Dear me. Where did it all go wrong?

Unsubstantiated claims of sexual assault and megalomania aside, the rot seemed to set in when word went around that Assange himself had turned into one of the secretive, controlling entities he had always purported to want to expose.

Last November in London, he threatened The Guardian newspaper with legal action if they went ahead and published stories based on the quarter of a million documents that he had handed over to the newspaper just three months earlier.

Vanity Fair reported -- and I think it useful to quote in full -- that: "Assange's position was rife with ironies. An unwavering advocate of full, unfettered disclosure of primary source material, Assange was now seeking to keep highly sensitive information from reaching a broader audience. He had become the victim of his own methods: someone at WikiLeaks, where there was no shortage of disgruntled volunteers, had leaked the last big segment of the documents and they ended up at The Guardian in such a way that the paper was released from its previous agreement with Assange -- that The Guardian would publish its stories only when Assange gave his permission.

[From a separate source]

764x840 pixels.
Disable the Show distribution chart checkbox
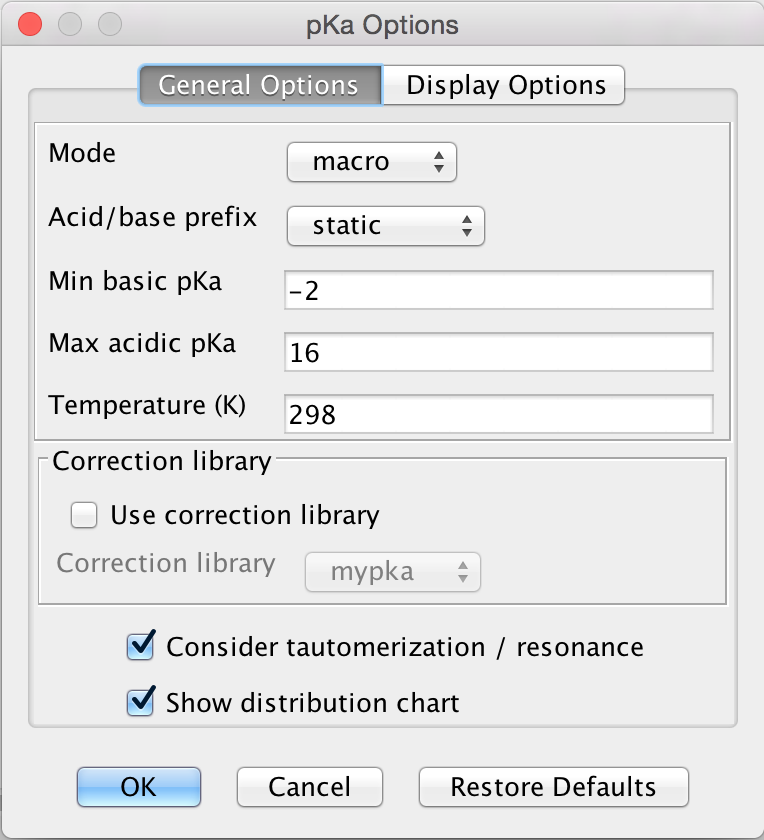[x=141, y=702]
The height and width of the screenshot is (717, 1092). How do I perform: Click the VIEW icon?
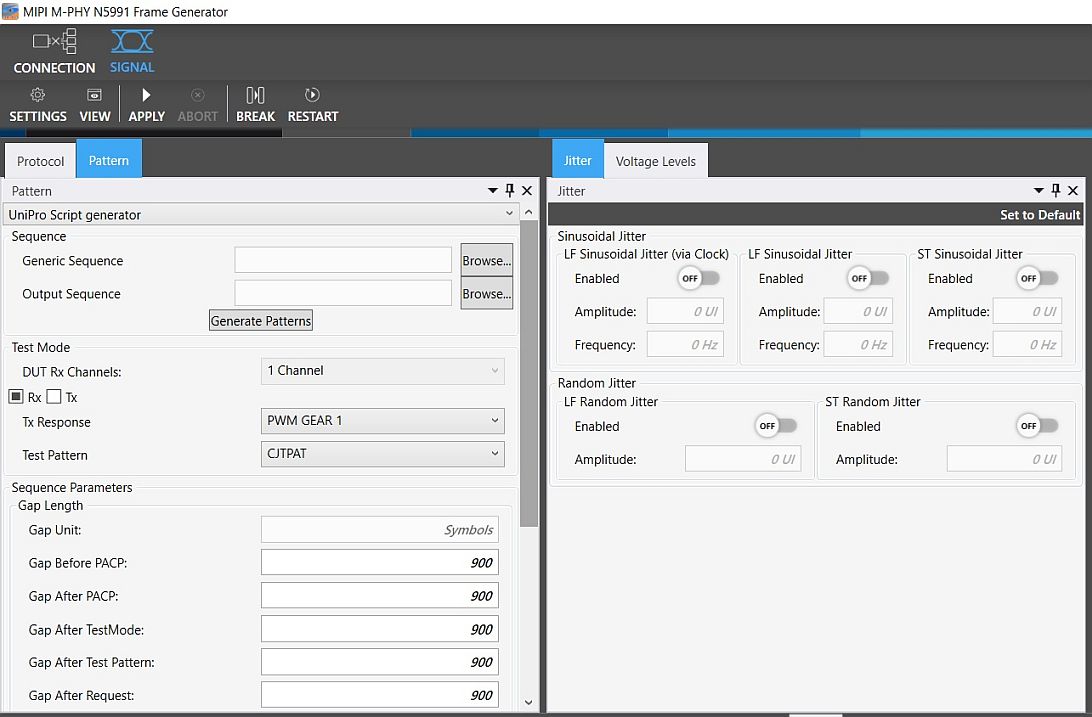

Enraged that he had lost control, Assange unleashed his threat, arguing that he owned the information and had a financial interest in how and when it was released."

This Orwellian twist to Assange's new-found reluctance, indeed refusal to allow newspapers he has worked with in the past to disseminate information to the public demonstrates that perhaps for Assange it was not about freedom of information, but about power and control -- exactly the attributes he criticised in those he exposed.

Mind you, many of his former co-workers had already suspected that.

Over the past year, many core specialist computer volunteers have said that they've had enough of Assange's "eccentricity and imperiousness" and left WikiLeaks to form their own document-leaking sites. Additionally, companies like Visa, Mastercard, PayPal and Western union have blocked donations to WikiLeaks, further damaging the group.

Even more concerns arose last August when, as reported in the New York Times, WikiLeaks published 134,000 leaked diplomatic cables -- many of which showed the names of people who had spoken confidentially to American diplomats and whose identities were marked in the cables with the warning "strictly protect". Human rights groups (which previously applauded him) are very concerned that this may result in journalists, activists, academics and diplomatic sources in authoritarian countries facing reprisals that could include dismissal, prosecution or violence. Consequently, Assange is hemorrhaging followers by the hour.

As Christopher Hitchens noted: "When he says that his aim is 'to end two wars', one knows at once what he means by the 'ending'. In his fantasies he is probably some kind of guerrilla warrior, but in the real world he is a middle man and peddler who resents the civilisation that nurtured him."

And what about the sex charges -- which Assange insists are trumped up?

All eyes are now on Sweden, a country rightly proud

of its impartial justice system; a passionate defender of freedom of speech and certainly no lackey for the US, as some have suggested.

Sweden is also proud of its high measure of sexual equality. Consequently, the Swedes were probably not too impressed when Assange called their country: "The Saudi Arabia of feminism," complaining that he had fallen "into a hornets' nest of revolutionary feminism" -- opinions that are surely supported by his new champions the Taliban and those who think like them.

Which ultimately tells you all you need to know about our friend -- supposed defender of the poor, the victimised and the powerless: Mr Julian Assange.